CIED infection is a serious complication in all patients, regardless of renal function, and is associated with significant morbidity and mortality.1012 Aggressive parenteral antibiotic therapy and complete device removal should be recommended for any patient who can tolerate the procedure.13 Device extraction carries serious risks, including death. However, it has been shown that a delay of device removal carries an even higher risk of mortality.11

The second reason why high rates of CKD among patients undergoing CIED extraction are so important has to do with the fact that the vast majority of CIED leads travel through the central veins. This predisposes patients with CIED leads to central venous stenosis (CVS).14 CVS may not present a problem in patients who are not receiving dialysis. However, in those who require dialysis, CVS can be a life-threatening condition. In our study, 31.9% and 19.9% of patients in the infectious and non-infectious groups had advanced CKD. A significant proportion of these patients will likely have their renal dysfunction progress to the point that they will need dialysis therapy and require the creation of arteriovenous (AV) access. CVS can significantly limit options for AV access, a prerequisite for life-saving hemodialysis. In this regard, the high prevalence of renal disease in patients who require CIED therapy presents a unique problem.

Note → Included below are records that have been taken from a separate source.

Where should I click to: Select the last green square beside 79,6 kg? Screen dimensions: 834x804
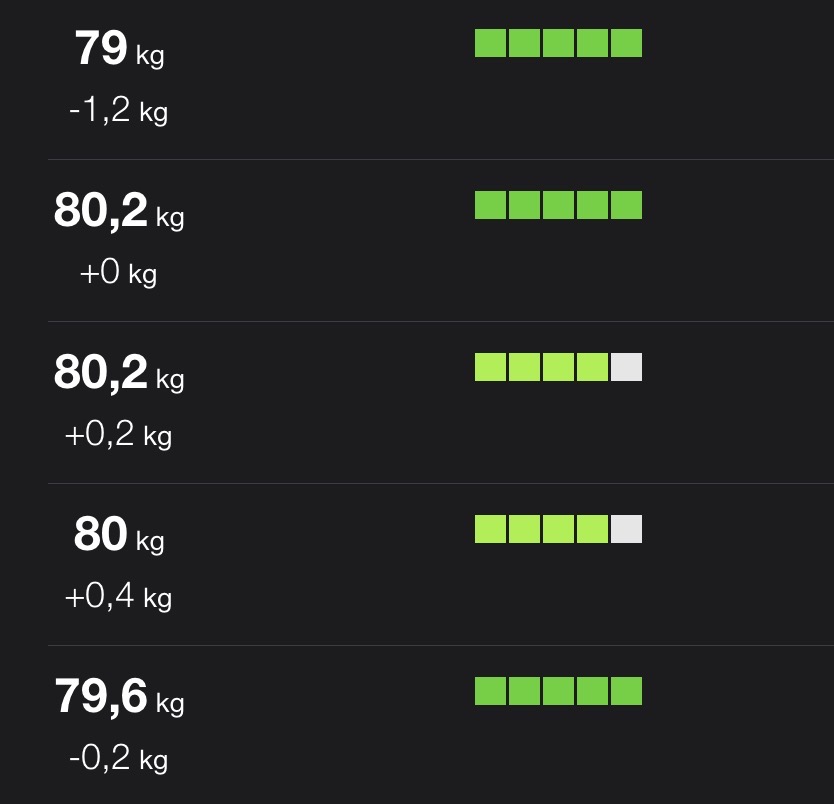(x=626, y=691)
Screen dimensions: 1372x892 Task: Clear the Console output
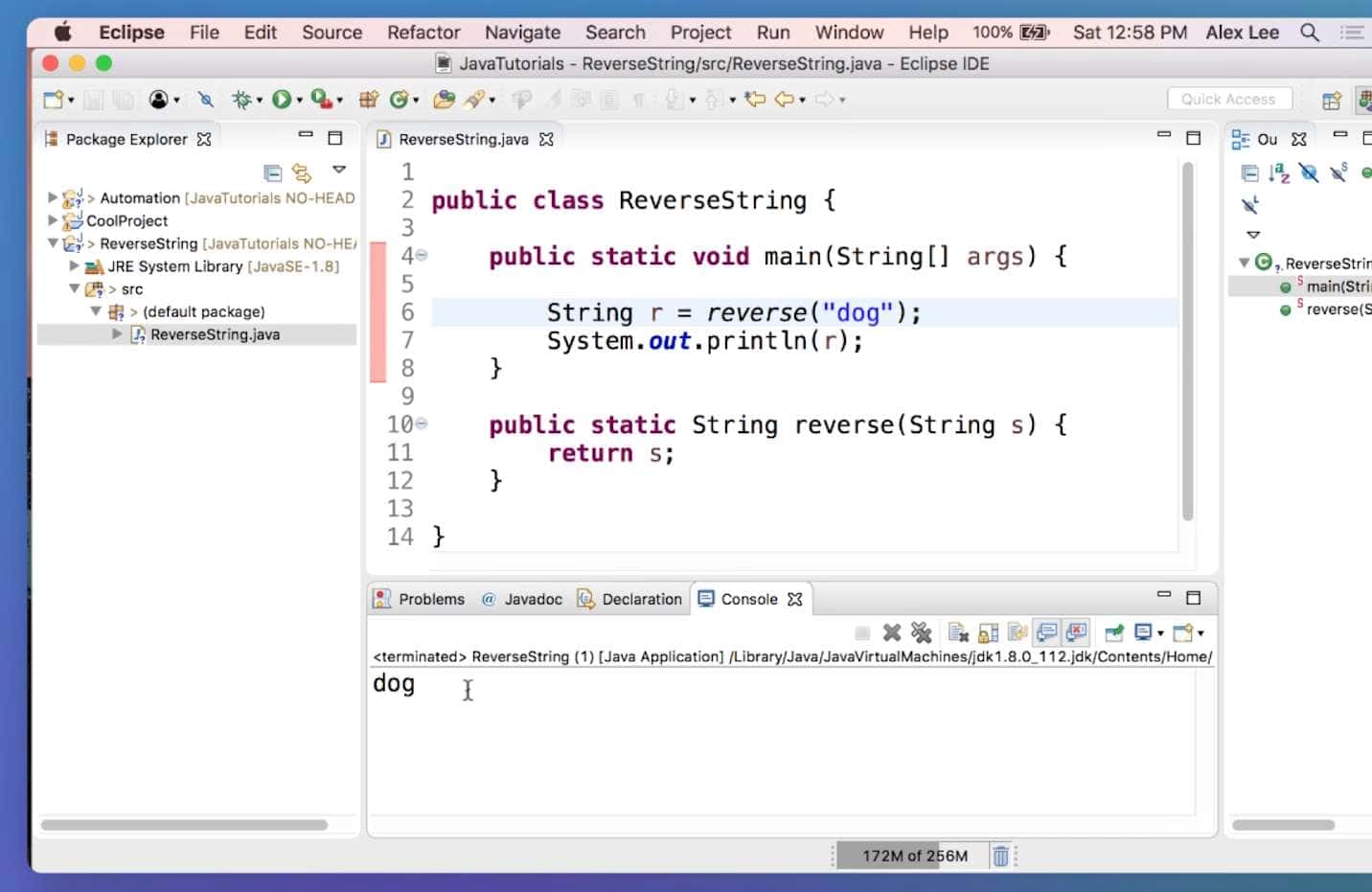click(x=958, y=632)
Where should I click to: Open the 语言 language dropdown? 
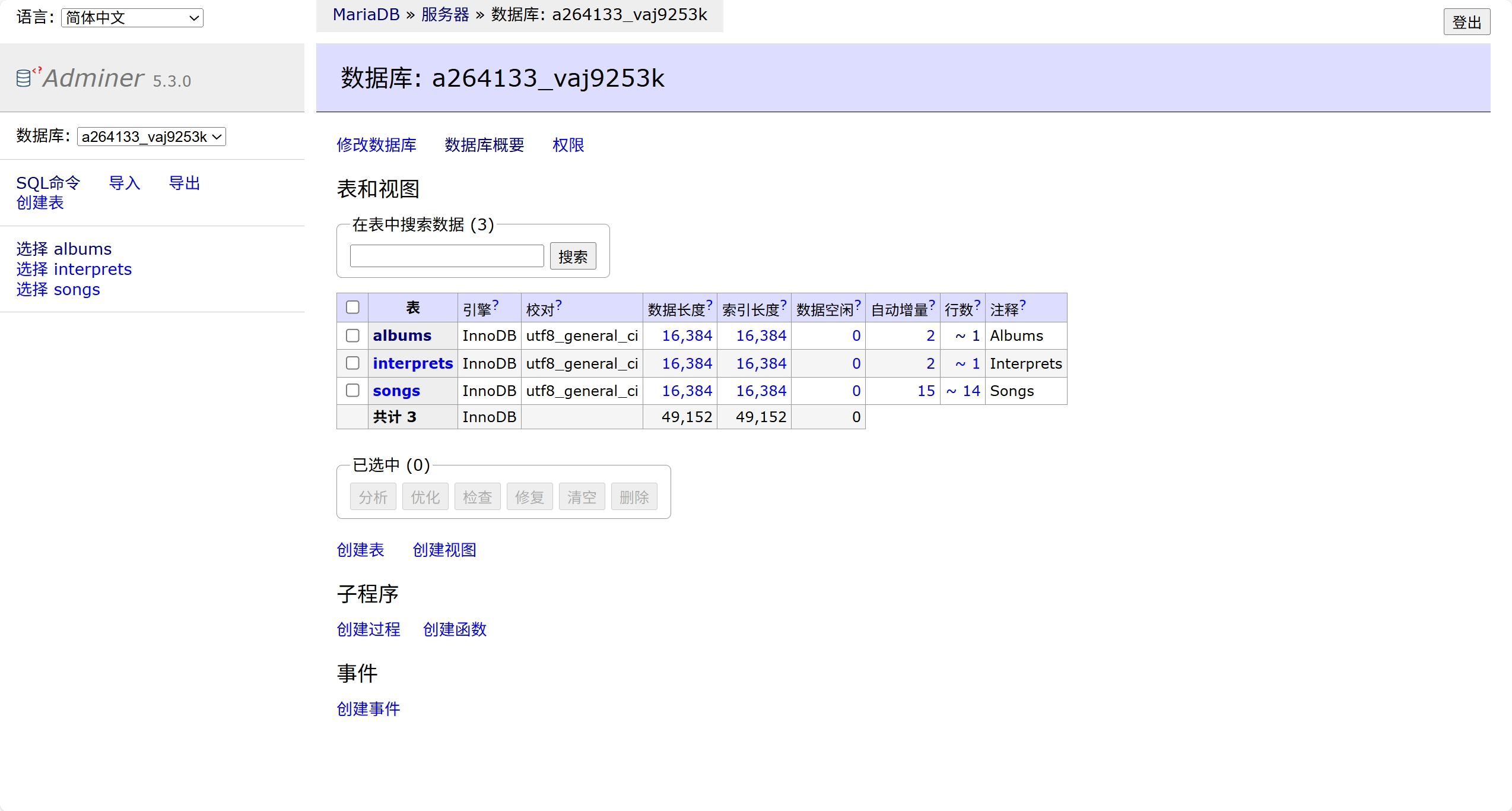pos(132,18)
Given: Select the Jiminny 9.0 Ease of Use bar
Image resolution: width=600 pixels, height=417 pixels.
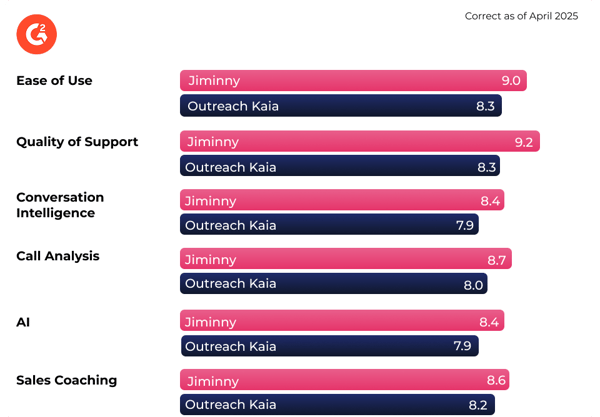Looking at the screenshot, I should [x=353, y=80].
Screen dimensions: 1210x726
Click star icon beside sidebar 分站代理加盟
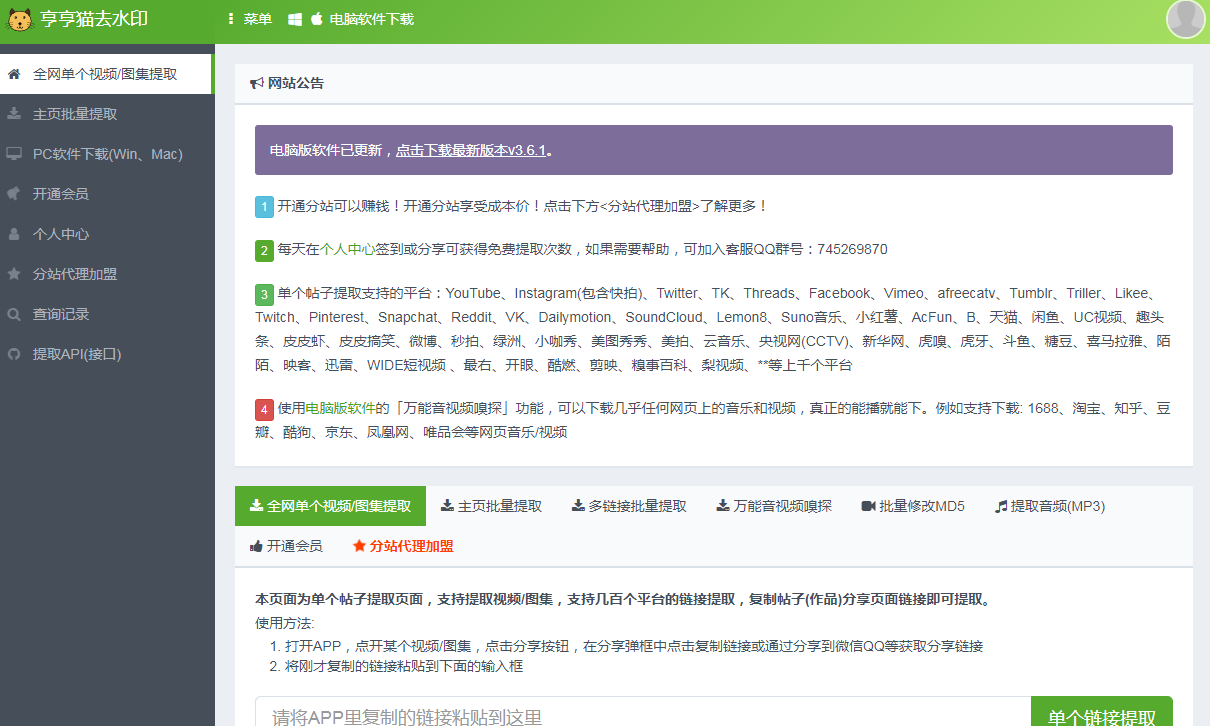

Prevention of infection and CVS related to CIED therapy is challenging, and few options exist to effectively reduce rates of either of these serious complications. There have been reports of hemodialysis patients with epicardial devices developing bacteremia without resulting CIED infection.15 Epicardial systems may be an option for some patients with ESRD, because this is a group of patients in whom both CIED use and infection are on the rise.16 Epicardial systems can also be used to help prevent CVS as well. It should be noted, though, that implantation of an epicardial system requires a significantly more invasive procedure. The subcutaneous implantable cardioverter-defibrillator is also an attractive option as it may decrease rates of device infection and CVS by avoiding the central venous system altogether.

Limitations

The current study is limited by the fact that only CIED patients undergoing device removal were included, and by the retrospective nature of the study design.

Conclusion

To the best of our knowledge, this is the largest report evaluating the prevalence and severity of renal dysfunction in patients undergoing CIED extraction. It is also the first report comparing the prevalence and severity of CKD in patients undergoing CIED extraction for infectious and non-infectious indications. This analysis demonstrates that a large number of patients undergoing CIED extraction have an advanced degree of renal failure and that the prevalence is significantly higher in those patients referred for infectious indications.